IRI biedt een Software Development Kit (SDK) om FieldShield-gebruikers te helpen bij het toepassen van algoritmen voor versleuteling, decodering, hashing en redactie op kolomniveau in Java- en .NET-projecten voor meer in-situ of dynamische vereisten voor gegevensmaskering. Dit artikel behandelt de bibliotheek en de gegevensbeschermingsfuncties op veld-/kolomniveau die het ondersteunt.
De code voor de getoonde voorbeelden is in C#, hoewel de functieaanroepen hetzelfde zullen zijn in alle .NET-talen. Java gebruikt dezelfde methoden, maar voor sommige is een extra parameter vereist; die gevallen worden vermeld waar nodig.
Er zijn twee soorten klassen in de SDK:versleutelingsklassen en conversieklassen. De coderings- en decoderingsklassen zijn:
- AES256
- ASCII
- Alfanumeriek
De conversieklassen zijn:
- Hexadecimaal
- Base64
- Hash Sha256
- Teken vervangen.
Encryptie- en decryptieklassen
int iResult =obj.begin();
obj.setPass(“TEST”);
string output =obj.doTransform (“TestString”);
obj.end();
- Als u een FieldShield-coderingsklasse wilt gebruiken, maakt u een coderingsklasse-object van het gewenste coderingstype. De opties zijn:
- enc_aes256
- enc_fp_ascii
- enc_fp_alphanum
(waar fp verwijst naar formaatbehoudende encryptie)
- Stel het object in met behulp van de begin()-methode.
- Stel een wachtwoord in voor de versleutelingsklasse met behulp van de setPass()-methode.
- Roep de methode doTransform() aan met een stringparameter (de string die moet worden versleuteld). De retourwaarde is de nieuwe versleutelde waarde.
- Als u klaar bent, verwijdert u het versleutelingsklasse-object met de methode end() .

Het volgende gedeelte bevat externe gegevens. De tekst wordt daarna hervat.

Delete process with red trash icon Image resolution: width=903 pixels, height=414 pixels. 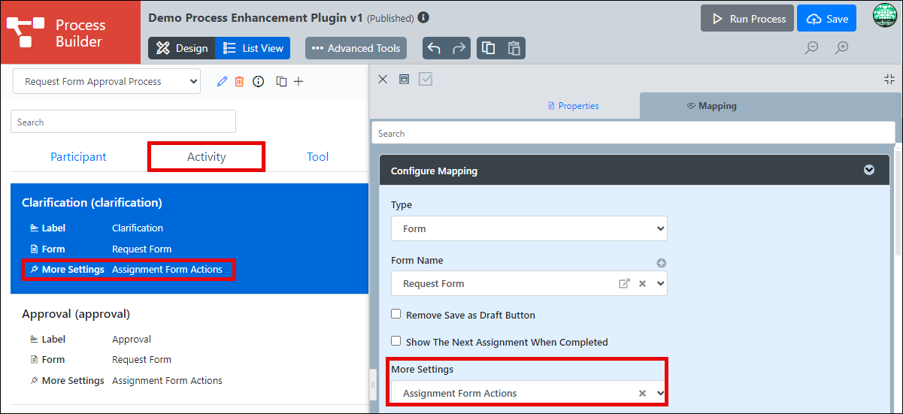[x=239, y=81]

Om deze functies in Java te gebruiken, heb je een extra parameter nodig voor alle functieaanroepen. De parameter is een verwijzing naar het object dat afkomstig is van een aanroep van getptr().
Voorbeeld begin() aanroep in Java:obj.begin(obj.getptr());
Om de decoderingswaarde van de gekozen coderingsklasse te gebruiken, vervangt u "enc" door "dec". De rest van de methodeaanroepen zullen hetzelfde zijn.

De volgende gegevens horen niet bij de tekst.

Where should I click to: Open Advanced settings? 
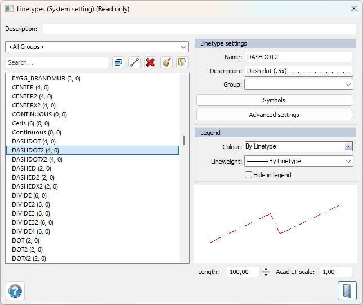tap(274, 115)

Voorbeeld enc_aes256 wordt dec_aes256.
Conversieklassen
Hex / Base64 / Hash Sha256
string gecodeerd =obj.
Tekens vervangen
int[] position ={0,4};
replace_char obj =new Replace_char();
string encoded =obj.maskString(inputString, '#', position);
- Als u een FieldShield-conversieklasse wilt gebruiken, maakt u een conversieklasseobject van het gewenste conversietype. De opties zijn:
- hex
- base64
- hash_sha256
- replace_char
- Als u een waarde wilt coderen/decoderen, roept u de gekozen klassencodeer-/decodeermethode aan. Deze methode heeft twee parameters nodig; de te coderen/decoderen string en de lengte van de te coderen string. De methode retourneert de gecodeerde/gedecodeerde tekenreeks.
- hex_encode/hex_decode
- base64_encode/base64_decode
- sha256_hash
- maskString
- De sha256_hash-methode is statisch in .NET en wordt aangeroepen vanuit een statisch hash_sha256-object. In Java wordt het aangeroepen vanuit een instantie van een hash_sha256-object.

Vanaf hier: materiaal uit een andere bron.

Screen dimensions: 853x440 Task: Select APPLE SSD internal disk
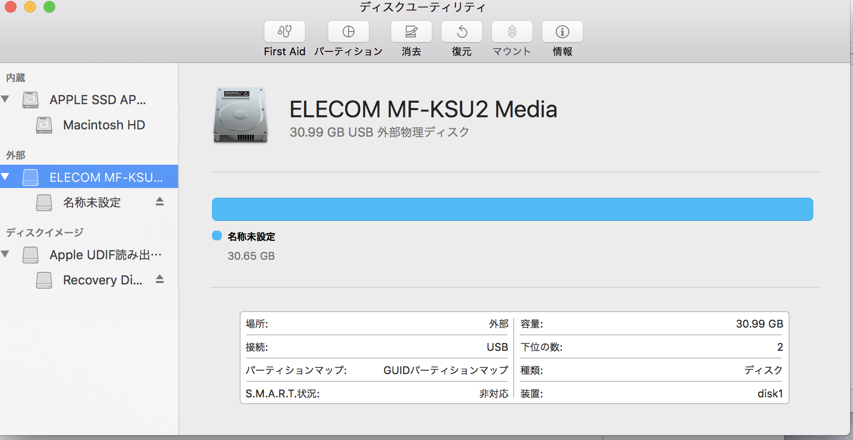[97, 100]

- maskString vereist andere parameters dan de andere methoden. Er zijn drie parameters nodig:de eerste is de tekenreeks waarin de tekens moeten worden vervangen; de tweede is het karakter waarmee ze worden vervangen; en de derde is een tweedimensionale array die de waarde bevat van de positie waarmee moet worden begonnen en de lengte van de tekens die moeten worden vervangen.
Om de klasse hash_sha256 in Java te gebruiken, heb je een extra parameter nodig voor alle functieaanroepen. De parameter is een verwijzing naar het object dat afkomstig is van een aanroep van getptr().
Voorbeeld sha256_hash() aanroep in Java:obj.sha256_hash(obj.getptr(), input, input.length());
Hieronder ziet u een voorbeeld van codering die in Java wordt gebruikt. Dit programma haalt de kolom Telefoonnummer op uit een Oracle-database en versleutelt deze met behulp van FieldShield's formaatbehoudende alfanumerieke coderingsfunctie.
De functies in de SDK zijn compatibel met die in het hoofdpakket van FieldShield, zodat u bijvoorbeeld in de ene kunt versleutelen en in een andere kunt ontsleutelen. Neem voor vragen of technische ondersteuning bij het gebruik van de SDK contact op met uw IRI-vertegenwoordiger.